Unfortunately, although estimating the ancestral states with this method is reasonably fast, computing the Hessian matrix is most definitely not as it involves numerically differentiating a very high dimensional function.

Using the curvature of the likelihood surface (or the 'Hessian' matrix) is known to be overly liberal for small sample sizes.
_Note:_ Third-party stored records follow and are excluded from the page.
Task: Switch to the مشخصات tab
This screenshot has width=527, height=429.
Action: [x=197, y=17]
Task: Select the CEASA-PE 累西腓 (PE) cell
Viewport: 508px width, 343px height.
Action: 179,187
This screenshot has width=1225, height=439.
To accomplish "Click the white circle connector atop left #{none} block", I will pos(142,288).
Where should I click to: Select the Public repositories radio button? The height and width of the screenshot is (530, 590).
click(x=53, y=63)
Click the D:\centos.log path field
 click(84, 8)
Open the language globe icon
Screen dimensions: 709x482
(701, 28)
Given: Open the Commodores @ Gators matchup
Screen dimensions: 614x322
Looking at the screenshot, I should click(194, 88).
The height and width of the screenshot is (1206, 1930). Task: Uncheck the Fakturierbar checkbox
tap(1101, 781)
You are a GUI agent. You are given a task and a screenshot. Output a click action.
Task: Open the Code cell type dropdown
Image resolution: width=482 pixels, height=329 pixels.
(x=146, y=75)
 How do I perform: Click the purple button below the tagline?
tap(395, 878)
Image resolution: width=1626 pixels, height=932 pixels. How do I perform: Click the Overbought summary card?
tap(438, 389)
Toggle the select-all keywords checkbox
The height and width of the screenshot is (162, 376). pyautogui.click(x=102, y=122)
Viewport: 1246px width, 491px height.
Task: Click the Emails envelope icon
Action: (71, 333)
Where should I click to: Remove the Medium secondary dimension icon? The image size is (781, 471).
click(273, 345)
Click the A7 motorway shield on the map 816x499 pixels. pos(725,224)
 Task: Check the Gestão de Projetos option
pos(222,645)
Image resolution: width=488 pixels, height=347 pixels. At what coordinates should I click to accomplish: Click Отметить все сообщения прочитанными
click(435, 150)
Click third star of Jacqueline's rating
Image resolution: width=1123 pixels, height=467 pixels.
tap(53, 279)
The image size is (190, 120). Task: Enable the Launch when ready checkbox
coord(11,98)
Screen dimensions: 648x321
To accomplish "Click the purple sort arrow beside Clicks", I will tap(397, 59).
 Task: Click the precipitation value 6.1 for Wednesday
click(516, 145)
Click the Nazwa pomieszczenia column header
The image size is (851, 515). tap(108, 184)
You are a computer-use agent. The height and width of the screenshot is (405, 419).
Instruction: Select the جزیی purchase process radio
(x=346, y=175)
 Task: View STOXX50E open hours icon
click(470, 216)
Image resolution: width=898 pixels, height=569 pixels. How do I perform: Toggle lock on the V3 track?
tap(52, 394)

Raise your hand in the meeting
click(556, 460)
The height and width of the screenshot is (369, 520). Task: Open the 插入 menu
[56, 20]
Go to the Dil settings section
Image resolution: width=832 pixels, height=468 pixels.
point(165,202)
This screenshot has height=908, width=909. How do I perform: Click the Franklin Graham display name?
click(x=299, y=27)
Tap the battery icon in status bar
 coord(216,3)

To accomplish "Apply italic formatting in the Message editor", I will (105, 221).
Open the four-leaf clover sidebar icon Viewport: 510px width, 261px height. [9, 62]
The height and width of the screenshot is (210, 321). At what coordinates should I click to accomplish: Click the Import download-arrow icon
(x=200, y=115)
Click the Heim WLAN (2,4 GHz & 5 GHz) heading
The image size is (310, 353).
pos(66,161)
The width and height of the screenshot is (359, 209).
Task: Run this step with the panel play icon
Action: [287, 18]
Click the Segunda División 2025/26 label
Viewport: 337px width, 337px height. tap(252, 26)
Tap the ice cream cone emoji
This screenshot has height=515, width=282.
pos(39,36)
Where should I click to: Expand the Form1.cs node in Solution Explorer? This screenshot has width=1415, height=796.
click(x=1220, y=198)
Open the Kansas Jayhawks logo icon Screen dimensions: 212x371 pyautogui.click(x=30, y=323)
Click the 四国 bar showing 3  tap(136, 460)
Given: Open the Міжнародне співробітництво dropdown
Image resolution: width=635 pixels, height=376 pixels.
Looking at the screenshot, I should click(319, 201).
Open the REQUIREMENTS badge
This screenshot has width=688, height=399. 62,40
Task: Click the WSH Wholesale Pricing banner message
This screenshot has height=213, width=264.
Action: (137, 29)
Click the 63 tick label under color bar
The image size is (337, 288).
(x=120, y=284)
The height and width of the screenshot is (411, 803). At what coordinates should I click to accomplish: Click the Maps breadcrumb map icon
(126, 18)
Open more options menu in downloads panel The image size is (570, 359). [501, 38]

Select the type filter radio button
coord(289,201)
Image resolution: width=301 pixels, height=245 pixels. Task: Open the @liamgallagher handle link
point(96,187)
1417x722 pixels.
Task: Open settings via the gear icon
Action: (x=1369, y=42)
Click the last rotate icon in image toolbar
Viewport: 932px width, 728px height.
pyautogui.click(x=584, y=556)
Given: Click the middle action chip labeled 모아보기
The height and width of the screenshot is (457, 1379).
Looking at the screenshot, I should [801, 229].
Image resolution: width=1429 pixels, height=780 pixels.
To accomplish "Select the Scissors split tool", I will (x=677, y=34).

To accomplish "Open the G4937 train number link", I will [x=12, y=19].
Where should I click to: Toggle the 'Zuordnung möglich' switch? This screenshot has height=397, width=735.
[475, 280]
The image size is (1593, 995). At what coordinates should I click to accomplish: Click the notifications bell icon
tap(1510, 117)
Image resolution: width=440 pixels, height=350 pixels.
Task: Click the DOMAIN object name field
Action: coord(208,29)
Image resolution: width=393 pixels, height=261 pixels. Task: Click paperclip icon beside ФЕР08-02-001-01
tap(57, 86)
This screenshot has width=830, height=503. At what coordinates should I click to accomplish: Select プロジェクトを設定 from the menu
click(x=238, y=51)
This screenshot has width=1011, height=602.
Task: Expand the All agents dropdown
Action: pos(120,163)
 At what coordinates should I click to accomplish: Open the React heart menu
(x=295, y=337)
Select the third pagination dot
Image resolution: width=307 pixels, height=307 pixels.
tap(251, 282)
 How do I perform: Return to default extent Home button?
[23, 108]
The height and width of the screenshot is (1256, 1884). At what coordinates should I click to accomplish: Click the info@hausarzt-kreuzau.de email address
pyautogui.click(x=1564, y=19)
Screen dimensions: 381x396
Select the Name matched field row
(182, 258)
This means that estimated variances or confidence intervals obtained in this way will tend to be too small or too narrow.

In this particular case, we can test this as we know the simulated ancestral states for our data.

First, let's plot them:

library(plotrix)
plotCI(a,fitEB$ace,pch=21,pt.bg="grey",cex=1.5,ui=fitEB$CI95[,2],li=fitEB$CI95,
    xlab="true ancestral states",
    ylab="estimates states (& CIs) under EB model")
lines(range(x),range(x),lwd=1,col="red",lty="dashed")

plot of chunk unnamed-chunk-4

We can also compute which fraction of the true ancestral states are found within the 95% CIs of the corresponding nodes. This fraction should be more or less 0.95, no?

mean(((a>=fitEB$CI95[,1])+(a<=fitEB$CI95[,2]))==2)
## [1] 0.7373737

(Note that this operation takes advantage of the fact that, in R, mathematical operations on logical values treats them as 0s and 1s.)

We see that this quantity is far smaller than we'd like it to be - suggesting, just as we feared, that CIs based on the Hessian will be too small. (Note that I believe this is also true of ace in ape as described here).

An alternative solution that I believe may be valid would be to use our fitted value of r to transform the tree and then send this transformed tree to fastAnc. fastAnc does not use the Hessian matrix to compute CIs, but an analytical solution given by Rohlf (2001).

Here's what that might look like:

obj<-fastAnc(phytools:::ebTree(tree,r=fitEB$r),x=x,CI=TRUE)
mean(((a>=obj$CI95[,1])+(a<=obj$CI95[,2]))==2)
## [1] 0.9090909

We would need to undertake an experiment to figure out if this method gives us the right SEs and CIs, but they seem closer than those obtained from the Hessian.